Reading passage:
··········

Yes I went through this with my child and we have survived and have some success. I never tell him I notice things that are different and I always made him think he was helping me or other kids that are going through things I never let on that I was worried about him or I thought he was different than any other kid. I did what others said , found things that he was interested in like sports or classes. I secretly told teachers or coaches about my social concerns so they could be aware support him and encourage any potential friendships.

If I had friends ect who had kids of any age I would invite them and their kids over. IF i had relatives with kids of any age i would invite them over. Sometimes if they have lost confidence in who they are having a kid who is younger is less intimidating. I would tell him he was doing me a favor entertaining these kids so i could talk to the grownups. If he seemed to talk to anyone i had the leader assign them to work to gether pair them up encourage it behind his back. I would ask about this kid and encourage him to invite him to something that was a short limited amount of time with limited social interaction ie: a movie. If that went well, a short limited amount of time that required more interaction where I was present ie as a driver, in the house to observe and intercede if necessary. This connected them somewhat gave them common good experiences with which to build a relationship on. I would encourage these relationships like I was trying to build a fire, a little bit more kindeling, blowing on it. add some wood, watch , blow ect. He has established a few friends, he is accepted, he still is not a social seeking person but he is content, and has an outlet. Hope this helps.

··········

Collected data:
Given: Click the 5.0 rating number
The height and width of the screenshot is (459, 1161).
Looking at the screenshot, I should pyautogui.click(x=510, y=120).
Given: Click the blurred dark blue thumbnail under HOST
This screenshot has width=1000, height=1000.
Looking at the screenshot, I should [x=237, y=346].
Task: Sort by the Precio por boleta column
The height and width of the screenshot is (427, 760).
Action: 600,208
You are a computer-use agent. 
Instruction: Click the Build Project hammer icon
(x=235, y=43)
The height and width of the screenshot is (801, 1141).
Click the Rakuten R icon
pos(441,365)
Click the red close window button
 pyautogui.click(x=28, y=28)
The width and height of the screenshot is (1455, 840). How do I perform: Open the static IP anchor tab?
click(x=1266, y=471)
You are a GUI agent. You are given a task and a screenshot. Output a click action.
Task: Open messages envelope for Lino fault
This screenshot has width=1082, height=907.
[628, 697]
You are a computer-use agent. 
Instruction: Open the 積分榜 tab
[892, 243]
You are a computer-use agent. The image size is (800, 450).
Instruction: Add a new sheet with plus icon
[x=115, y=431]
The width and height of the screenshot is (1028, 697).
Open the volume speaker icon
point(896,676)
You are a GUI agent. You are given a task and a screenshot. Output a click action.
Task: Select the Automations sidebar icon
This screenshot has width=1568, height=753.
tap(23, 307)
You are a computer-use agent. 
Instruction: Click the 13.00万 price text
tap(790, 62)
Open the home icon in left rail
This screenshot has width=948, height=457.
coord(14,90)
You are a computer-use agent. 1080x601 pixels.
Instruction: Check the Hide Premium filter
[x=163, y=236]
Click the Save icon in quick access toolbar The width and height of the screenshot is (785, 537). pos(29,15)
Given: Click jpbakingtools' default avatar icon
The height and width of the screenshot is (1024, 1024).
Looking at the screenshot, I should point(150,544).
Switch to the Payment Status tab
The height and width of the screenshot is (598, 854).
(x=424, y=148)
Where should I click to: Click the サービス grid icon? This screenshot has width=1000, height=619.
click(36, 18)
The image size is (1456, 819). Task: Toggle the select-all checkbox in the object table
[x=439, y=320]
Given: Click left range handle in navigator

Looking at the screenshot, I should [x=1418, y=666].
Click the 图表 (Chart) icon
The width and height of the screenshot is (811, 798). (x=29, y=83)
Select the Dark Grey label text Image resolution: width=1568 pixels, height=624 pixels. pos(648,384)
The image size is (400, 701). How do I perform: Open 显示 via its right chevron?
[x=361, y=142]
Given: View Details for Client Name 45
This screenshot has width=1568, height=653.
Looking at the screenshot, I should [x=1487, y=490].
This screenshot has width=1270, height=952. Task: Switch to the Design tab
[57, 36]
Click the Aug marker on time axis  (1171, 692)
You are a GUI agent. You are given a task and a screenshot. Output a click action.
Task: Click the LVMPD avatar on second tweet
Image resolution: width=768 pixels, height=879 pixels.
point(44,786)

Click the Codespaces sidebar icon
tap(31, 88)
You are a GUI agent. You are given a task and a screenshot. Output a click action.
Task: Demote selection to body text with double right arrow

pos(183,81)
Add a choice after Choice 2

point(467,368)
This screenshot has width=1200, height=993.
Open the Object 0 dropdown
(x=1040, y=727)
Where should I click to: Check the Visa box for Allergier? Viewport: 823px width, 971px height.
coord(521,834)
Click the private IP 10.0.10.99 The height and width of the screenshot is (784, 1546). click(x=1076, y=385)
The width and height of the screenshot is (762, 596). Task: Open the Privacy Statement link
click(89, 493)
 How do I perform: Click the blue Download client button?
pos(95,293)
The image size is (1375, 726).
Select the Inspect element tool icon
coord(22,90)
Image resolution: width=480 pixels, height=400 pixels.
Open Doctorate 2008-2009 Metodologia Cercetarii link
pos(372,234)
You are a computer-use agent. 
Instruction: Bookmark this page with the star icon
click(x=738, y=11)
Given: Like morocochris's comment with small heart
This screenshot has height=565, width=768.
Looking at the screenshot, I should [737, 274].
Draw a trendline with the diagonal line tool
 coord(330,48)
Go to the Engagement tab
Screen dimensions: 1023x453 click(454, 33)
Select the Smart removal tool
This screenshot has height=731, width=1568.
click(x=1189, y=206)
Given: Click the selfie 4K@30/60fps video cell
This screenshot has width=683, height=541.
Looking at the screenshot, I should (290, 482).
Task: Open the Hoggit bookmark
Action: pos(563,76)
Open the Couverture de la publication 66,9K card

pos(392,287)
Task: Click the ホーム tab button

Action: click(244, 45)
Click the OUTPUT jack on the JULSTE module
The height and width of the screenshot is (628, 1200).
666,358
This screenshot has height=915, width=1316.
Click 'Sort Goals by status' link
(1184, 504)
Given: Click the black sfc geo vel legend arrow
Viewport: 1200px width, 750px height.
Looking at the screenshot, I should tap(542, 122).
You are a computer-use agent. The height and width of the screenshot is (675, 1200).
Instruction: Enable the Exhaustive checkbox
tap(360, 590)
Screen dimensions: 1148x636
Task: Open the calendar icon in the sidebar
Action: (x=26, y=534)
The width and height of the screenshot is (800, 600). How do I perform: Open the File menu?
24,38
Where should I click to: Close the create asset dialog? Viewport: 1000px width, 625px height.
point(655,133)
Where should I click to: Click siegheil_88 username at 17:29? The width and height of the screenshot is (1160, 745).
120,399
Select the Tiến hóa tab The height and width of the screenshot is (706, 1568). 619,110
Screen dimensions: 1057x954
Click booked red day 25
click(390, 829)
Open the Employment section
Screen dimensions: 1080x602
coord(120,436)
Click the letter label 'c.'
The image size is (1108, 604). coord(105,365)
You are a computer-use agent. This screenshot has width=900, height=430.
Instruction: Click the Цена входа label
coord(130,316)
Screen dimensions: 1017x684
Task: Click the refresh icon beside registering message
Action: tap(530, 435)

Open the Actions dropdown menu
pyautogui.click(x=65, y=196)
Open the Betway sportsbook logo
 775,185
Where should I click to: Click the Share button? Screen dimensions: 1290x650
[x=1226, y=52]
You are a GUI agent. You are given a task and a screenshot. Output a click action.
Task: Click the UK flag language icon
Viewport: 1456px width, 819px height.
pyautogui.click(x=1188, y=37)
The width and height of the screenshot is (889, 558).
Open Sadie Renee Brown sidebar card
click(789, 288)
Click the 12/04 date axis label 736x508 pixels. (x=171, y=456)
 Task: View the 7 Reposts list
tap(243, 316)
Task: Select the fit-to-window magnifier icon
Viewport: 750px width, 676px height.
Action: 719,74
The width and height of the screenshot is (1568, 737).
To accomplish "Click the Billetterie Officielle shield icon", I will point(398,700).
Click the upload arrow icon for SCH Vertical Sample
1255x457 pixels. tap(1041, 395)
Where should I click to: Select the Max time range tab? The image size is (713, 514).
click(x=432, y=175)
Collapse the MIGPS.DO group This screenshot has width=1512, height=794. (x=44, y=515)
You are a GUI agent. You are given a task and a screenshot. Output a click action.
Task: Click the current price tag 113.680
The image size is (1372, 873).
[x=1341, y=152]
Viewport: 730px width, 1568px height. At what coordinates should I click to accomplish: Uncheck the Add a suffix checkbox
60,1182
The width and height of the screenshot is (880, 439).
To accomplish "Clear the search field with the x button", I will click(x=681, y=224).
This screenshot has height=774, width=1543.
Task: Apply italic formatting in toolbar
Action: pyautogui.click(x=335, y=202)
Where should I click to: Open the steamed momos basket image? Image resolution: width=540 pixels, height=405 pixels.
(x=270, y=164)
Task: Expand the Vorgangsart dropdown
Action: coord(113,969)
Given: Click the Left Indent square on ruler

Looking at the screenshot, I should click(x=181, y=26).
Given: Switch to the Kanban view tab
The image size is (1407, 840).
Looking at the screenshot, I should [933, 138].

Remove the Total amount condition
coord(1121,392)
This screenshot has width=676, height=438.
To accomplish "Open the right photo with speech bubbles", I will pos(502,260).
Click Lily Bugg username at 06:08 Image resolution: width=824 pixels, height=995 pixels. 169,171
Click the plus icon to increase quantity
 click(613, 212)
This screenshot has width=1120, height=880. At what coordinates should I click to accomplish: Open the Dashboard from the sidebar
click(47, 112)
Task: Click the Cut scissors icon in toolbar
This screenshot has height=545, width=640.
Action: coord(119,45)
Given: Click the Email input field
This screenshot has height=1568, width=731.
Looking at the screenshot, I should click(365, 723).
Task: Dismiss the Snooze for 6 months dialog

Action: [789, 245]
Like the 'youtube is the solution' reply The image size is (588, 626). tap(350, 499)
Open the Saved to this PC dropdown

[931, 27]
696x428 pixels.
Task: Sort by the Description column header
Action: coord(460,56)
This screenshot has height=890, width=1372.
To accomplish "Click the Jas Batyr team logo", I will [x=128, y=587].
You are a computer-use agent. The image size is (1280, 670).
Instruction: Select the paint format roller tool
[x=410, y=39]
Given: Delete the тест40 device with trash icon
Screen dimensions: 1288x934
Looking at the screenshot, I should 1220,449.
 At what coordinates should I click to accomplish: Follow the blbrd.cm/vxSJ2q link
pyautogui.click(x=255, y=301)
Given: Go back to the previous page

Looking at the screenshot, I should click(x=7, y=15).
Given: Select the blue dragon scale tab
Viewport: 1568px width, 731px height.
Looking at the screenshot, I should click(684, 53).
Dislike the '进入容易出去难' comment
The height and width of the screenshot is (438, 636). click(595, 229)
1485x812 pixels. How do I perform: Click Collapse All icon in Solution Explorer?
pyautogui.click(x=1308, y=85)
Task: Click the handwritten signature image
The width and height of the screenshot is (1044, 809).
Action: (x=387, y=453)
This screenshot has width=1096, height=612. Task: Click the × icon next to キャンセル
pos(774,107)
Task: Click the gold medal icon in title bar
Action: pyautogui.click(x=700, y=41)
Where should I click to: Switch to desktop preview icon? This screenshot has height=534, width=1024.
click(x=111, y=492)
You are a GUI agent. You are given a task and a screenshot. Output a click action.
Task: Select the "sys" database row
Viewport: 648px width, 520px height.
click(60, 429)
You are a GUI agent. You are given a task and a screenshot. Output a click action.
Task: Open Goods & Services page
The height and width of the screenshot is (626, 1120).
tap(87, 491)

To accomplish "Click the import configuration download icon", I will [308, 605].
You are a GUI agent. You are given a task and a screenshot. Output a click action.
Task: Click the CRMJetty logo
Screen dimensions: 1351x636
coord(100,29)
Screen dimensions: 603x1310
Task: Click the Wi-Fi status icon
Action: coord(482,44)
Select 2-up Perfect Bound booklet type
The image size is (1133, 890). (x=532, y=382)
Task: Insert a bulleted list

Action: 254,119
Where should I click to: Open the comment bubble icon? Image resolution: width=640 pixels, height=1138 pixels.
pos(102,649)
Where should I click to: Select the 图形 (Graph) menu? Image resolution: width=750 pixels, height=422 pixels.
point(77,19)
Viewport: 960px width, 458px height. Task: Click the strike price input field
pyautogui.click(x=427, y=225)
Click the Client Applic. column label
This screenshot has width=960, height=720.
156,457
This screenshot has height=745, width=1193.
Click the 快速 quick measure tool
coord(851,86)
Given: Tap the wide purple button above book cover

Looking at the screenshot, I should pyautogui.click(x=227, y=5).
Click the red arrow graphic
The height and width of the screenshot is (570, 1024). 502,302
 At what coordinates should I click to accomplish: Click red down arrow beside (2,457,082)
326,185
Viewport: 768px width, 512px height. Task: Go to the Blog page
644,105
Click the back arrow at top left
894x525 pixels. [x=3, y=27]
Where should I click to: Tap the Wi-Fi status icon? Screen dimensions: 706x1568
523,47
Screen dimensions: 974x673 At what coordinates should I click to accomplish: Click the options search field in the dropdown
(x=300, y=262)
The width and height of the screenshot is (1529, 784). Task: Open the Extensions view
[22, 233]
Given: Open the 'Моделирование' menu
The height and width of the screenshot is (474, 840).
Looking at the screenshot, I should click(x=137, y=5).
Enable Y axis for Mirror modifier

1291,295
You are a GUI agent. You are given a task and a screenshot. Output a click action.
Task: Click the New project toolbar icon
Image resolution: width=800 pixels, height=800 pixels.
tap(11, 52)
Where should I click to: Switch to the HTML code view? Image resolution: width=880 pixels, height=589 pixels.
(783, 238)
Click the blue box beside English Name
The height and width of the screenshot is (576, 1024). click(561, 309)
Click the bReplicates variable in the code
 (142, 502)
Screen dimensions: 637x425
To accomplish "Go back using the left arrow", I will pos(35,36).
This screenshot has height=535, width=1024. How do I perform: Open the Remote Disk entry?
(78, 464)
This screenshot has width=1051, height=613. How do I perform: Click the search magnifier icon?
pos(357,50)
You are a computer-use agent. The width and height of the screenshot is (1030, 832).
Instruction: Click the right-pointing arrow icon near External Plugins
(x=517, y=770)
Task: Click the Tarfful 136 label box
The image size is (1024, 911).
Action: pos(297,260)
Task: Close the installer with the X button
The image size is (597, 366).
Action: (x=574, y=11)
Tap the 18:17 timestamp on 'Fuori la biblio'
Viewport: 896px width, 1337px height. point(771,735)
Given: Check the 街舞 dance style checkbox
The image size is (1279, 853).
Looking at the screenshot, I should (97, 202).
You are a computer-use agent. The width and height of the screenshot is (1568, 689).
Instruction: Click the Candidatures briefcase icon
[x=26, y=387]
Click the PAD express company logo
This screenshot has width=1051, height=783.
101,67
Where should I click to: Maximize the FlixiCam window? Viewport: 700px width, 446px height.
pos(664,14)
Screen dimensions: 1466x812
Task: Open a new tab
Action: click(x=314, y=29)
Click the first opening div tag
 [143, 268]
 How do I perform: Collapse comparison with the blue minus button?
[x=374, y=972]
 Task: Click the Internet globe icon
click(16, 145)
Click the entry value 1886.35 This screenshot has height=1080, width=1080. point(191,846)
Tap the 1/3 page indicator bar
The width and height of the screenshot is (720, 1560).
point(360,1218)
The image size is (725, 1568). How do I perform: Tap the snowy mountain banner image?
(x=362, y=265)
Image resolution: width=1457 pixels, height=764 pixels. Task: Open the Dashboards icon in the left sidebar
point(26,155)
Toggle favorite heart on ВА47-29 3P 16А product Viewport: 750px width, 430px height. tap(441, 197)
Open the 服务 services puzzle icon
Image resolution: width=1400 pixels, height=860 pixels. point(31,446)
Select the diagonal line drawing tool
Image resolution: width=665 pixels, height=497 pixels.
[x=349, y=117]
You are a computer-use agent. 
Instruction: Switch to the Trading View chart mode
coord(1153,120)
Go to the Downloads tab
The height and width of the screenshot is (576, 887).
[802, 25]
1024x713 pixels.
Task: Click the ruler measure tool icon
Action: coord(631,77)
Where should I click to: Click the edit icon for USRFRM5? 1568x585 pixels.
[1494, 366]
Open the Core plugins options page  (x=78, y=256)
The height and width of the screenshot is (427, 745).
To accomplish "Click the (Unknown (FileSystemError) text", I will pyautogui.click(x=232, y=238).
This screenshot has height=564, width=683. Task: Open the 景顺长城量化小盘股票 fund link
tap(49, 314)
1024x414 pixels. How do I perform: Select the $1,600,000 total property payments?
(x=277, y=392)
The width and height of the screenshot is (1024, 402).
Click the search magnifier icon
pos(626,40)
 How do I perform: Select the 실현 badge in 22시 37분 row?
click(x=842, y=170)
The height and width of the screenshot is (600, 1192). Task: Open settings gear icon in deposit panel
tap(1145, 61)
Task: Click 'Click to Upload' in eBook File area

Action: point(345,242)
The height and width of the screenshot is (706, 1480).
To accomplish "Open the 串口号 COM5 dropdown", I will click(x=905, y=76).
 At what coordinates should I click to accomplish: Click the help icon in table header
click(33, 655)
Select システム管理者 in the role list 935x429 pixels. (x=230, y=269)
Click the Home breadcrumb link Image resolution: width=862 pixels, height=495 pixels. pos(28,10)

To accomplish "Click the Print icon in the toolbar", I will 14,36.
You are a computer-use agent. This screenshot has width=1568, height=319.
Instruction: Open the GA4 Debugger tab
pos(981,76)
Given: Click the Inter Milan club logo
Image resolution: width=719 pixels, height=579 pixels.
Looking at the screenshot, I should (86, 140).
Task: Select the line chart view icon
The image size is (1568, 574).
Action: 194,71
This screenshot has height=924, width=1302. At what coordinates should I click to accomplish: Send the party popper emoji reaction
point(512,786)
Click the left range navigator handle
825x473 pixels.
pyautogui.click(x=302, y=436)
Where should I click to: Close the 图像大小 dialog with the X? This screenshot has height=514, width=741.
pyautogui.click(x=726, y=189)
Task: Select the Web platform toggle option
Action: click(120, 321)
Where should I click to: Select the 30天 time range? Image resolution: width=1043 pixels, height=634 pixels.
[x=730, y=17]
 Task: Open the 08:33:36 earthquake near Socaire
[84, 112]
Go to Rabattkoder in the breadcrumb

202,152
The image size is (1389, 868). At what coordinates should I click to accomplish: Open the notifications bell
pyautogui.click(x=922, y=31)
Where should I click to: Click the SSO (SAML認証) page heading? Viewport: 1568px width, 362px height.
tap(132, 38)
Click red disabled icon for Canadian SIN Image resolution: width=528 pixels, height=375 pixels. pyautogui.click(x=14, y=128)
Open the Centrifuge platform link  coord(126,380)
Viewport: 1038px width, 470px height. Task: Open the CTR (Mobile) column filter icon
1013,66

··········

In two sentences, summarize the post about helping a child make friends. You won't need the entries for this.

Without letting on any worry, the writer quietly helped a child by finding sports or classes he liked, privately asking teachers and coaches to encourage friendships, and inviting over families with kids while telling him he was doing a favor by entertaining them. The writer then built budding friendships step by step, starting with short outings like a movie, and the child now has a few friends, is accepted, and is content.